Many people do seem to think of America as the new Israel, the Promised Land, partly of course because of the fact that New England, at least, was settled by people seeking freedom, Not only religious freedom, but the chance to build a whole new society, one based on Biblical principles. The Puritans who settled in New England had a vision of a City on a Hill, one whose light would be seen by all nations, living out Jesus’ words to the disciples:
You are the light of the world. A city built on a hill cannot be hid. No one after lighting a lamp puts it under the bushel basket, but on the lampstand, and it gives light to all in the house. In the same way, let your light shine before others, so that they may see your good works and give glory to your Father in heaven. [Mt 5:14-16]
And if that is the case, if America really was supposed to be a new Israel, then Moses’ words to the Israelites are even more to the point as we look back at where we’ve come from, and forward to where we’re going. Now, I do not think that America is the new Israel; the new Israel is the church of Jesus Christ. But America was founded on Christian principles, and the freedom we enjoy is a gift from God.
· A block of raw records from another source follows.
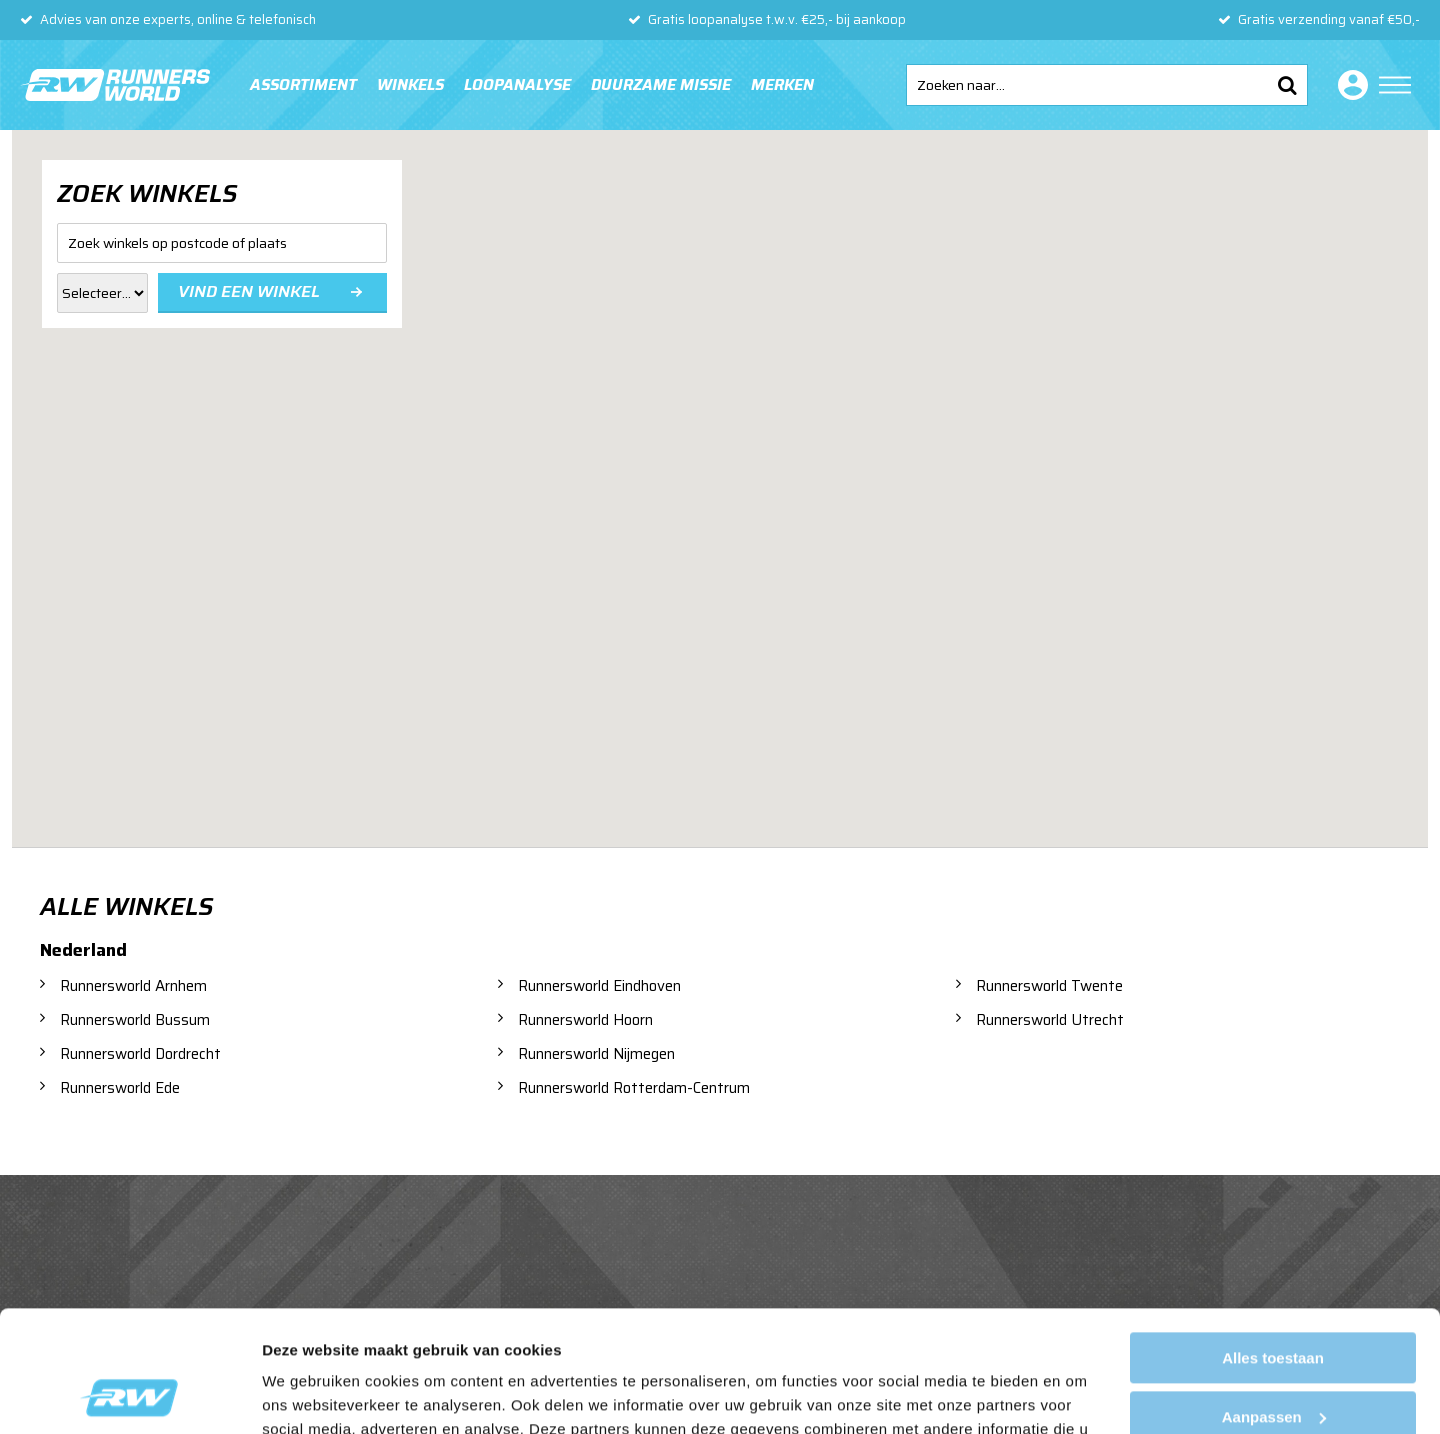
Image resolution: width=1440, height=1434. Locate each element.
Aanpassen (1274, 1302)
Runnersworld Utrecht (1050, 1020)
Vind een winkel (249, 291)
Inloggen (1349, 85)
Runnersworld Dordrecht (140, 1054)
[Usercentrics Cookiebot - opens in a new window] (129, 1395)
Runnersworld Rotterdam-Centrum (634, 1088)
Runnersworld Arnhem (133, 986)
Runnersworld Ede (120, 1088)
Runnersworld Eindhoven (599, 986)
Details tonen (309, 1394)
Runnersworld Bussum (135, 1020)
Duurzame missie (661, 85)
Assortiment (303, 85)
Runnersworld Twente (1049, 986)
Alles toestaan (1273, 1244)
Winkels (410, 85)
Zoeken (1287, 85)
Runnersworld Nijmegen (596, 1054)
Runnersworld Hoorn (585, 1020)
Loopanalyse (517, 85)
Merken (782, 85)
Patrick Henry - remember the great orator who preferred liberty to life? - said, “It cannot be emphasized too strongly or too often that this great nation was founded not by religionists, but by Christians: Not on religions, but on the Gospel of Jesus Christ.” When we forget who it was who gave us our freedom, we start down the road to a new kind of slavery.
Remember where they were, those first Israelites, when Moses was speaking these words? I think of the whole book of Deuteronomy as Moses’ final sermon series on their wilderness experience to prepare them for their entry into the promised land. God had freed them from slavery and oppression under the Egyptians, given them the law, defeated innumerable enemies, fed them in the wilderness - and yet their record wasn’t anything to write home about. Every time things didn’t go just the way they wanted it to, they started complaining and wanted to turn back:
The rabble among them had a strong craving; and the Israelites also wept again, and said, “If only we had meat to eat! We remember the fish we used to eat in Egypt for nothing, the cucumbers, the melons, the leeks, the onions, and the garlic; but now our strength is dried up, and there is nothing at all but this manna to look at." [Num 11:4-6]
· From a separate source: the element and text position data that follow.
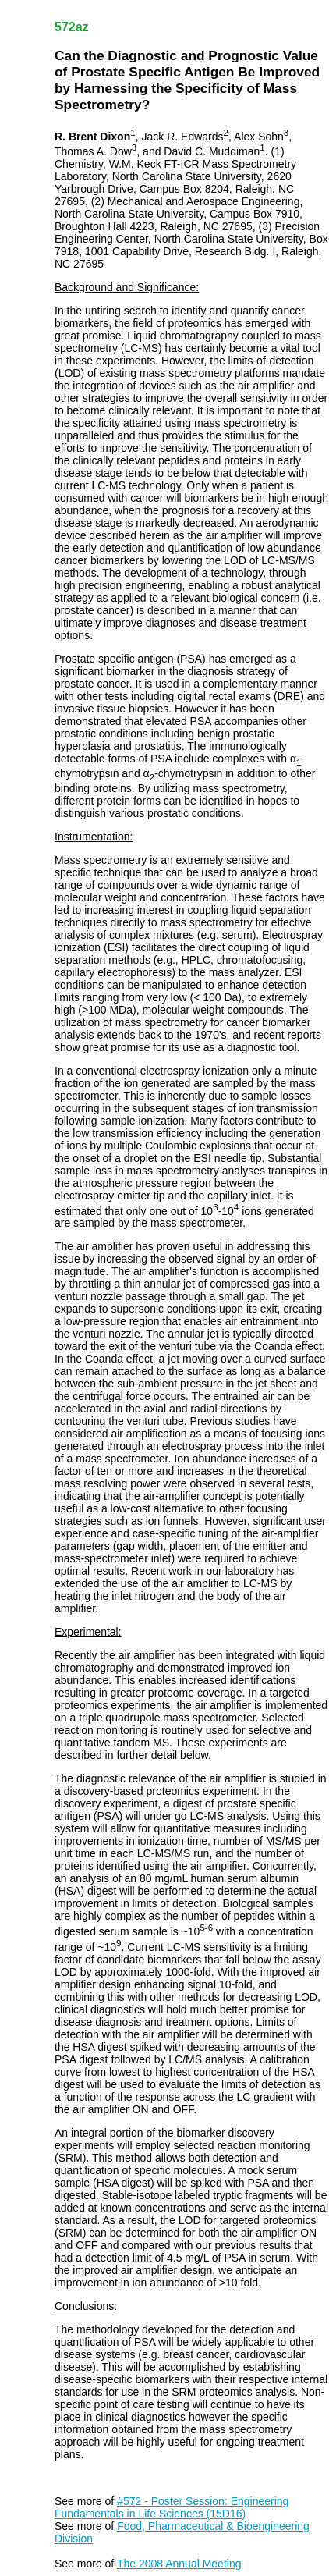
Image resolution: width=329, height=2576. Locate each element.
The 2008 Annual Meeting (179, 2563)
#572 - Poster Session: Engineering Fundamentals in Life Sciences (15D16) (171, 2507)
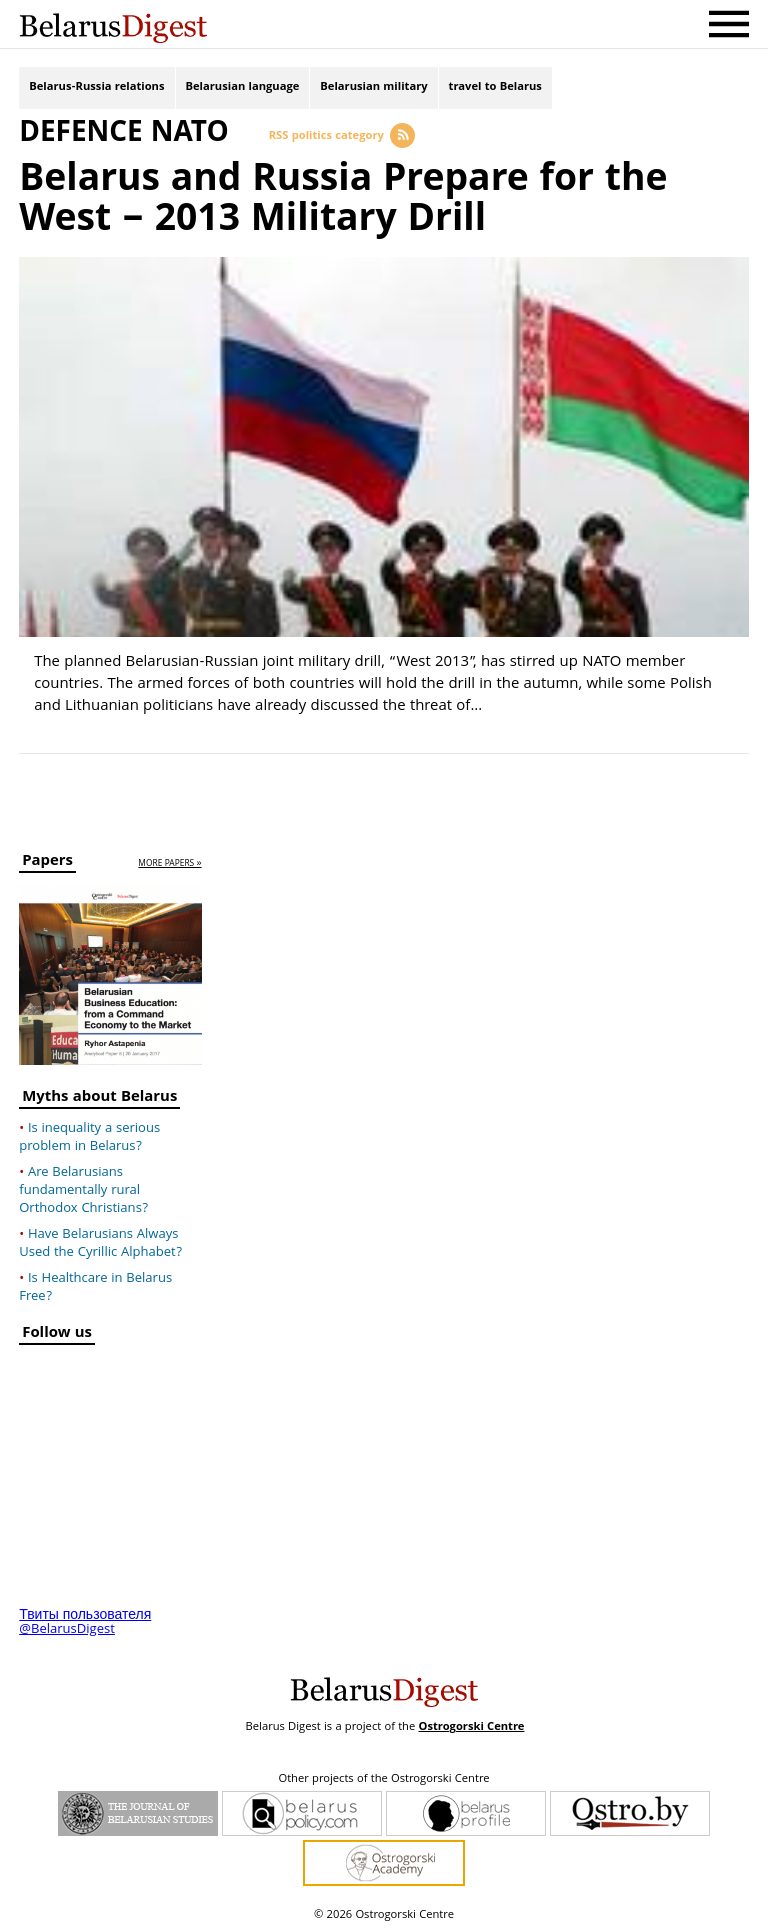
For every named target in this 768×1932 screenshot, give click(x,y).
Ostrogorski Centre (471, 1727)
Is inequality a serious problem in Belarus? (89, 1138)
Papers (47, 863)
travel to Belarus (495, 87)
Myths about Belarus (99, 1099)
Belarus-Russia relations (96, 87)
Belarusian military (373, 87)
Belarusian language (243, 87)
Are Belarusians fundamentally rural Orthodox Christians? (83, 1191)
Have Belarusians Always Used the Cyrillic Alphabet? (100, 1244)
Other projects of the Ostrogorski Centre (383, 1780)
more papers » (169, 864)
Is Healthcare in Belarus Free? (95, 1288)
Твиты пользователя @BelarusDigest (85, 1623)
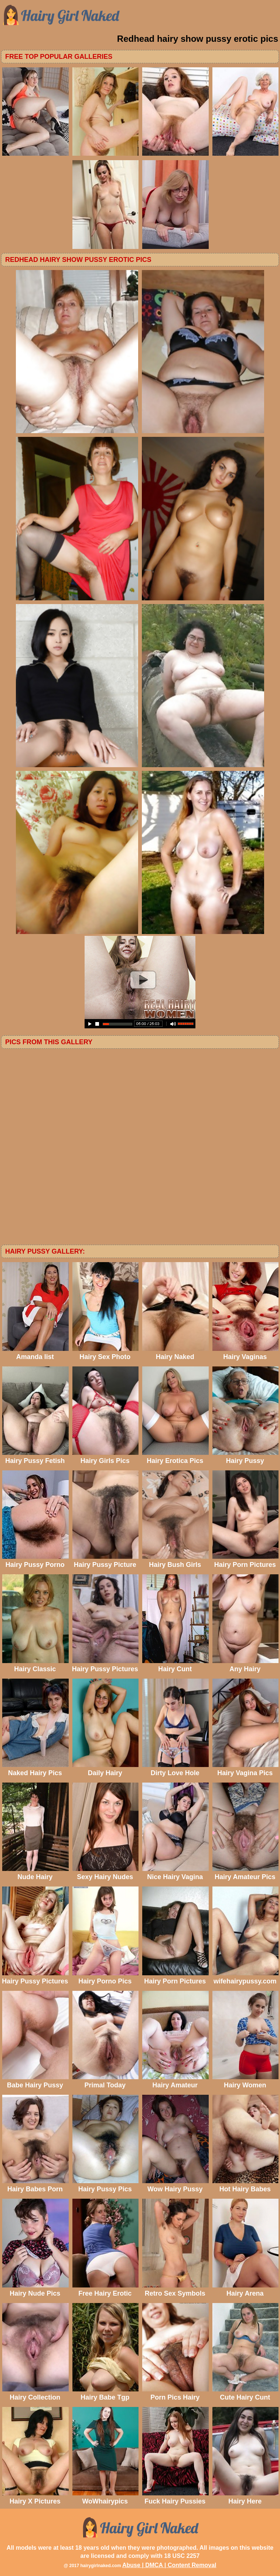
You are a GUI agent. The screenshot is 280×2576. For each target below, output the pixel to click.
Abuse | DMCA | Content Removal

They were free, but it wasn’t what these former slaves, newly freed and uneducated in self-government, had expected. The escaping tribes weren’t much like the rowdy and self-willed sons of Jacob who had gone down to Egypt ten generations before; they had grown soft. Even when Pharaoh started killing off their firstborn, did anyone notice that they never appeared to have thought either of rebelling or pulling up stakes and returning to where their ancestors had come from? They were used to having someone else tell them what to do and where to go, used to having someone else be responsible for the condition of their lives, used to having someone to blame when things went wrong. And so they blamed Moses. They were really rebelling against God, of course, but Moses was a softer target. The non-Levite tribes targeted Moses again later on, because they were jealous of the status he and his brother Aaron had in terms of access to God, conveniently forgetting two things: one, that Moses and Aaron had earned their places, and two, that being in charge meant more work, more responsibility, more risk, not less.
When the Spaniards conquered Peru some 500 years ago, they also enslaved the native population. But the Spaniards weren’t as evil as you might think: because most of the people were already slaves when the Spanish got there. You see, the Inca empire had conquered and enslaved the Andean and could direct their labor as he liked. tribes about seventy years before the Spanish had gotten there, and their king was also their god, and therefore owned them. Anyway, the moral of the story is, that when popular liberation movements began taking shape in the last fifty years or so, the native Quechua and others thought freedom meant being not having to work, meant that they could do what they liked and go where they liked and spend what they liked. They didn’t know how to plan ahead, how to decide what to plant and when, how to market their produce or manage disputes with their neighbors. And so they became very easy prey for the promises of violent Marxist revolutionaries and later of the drug lords.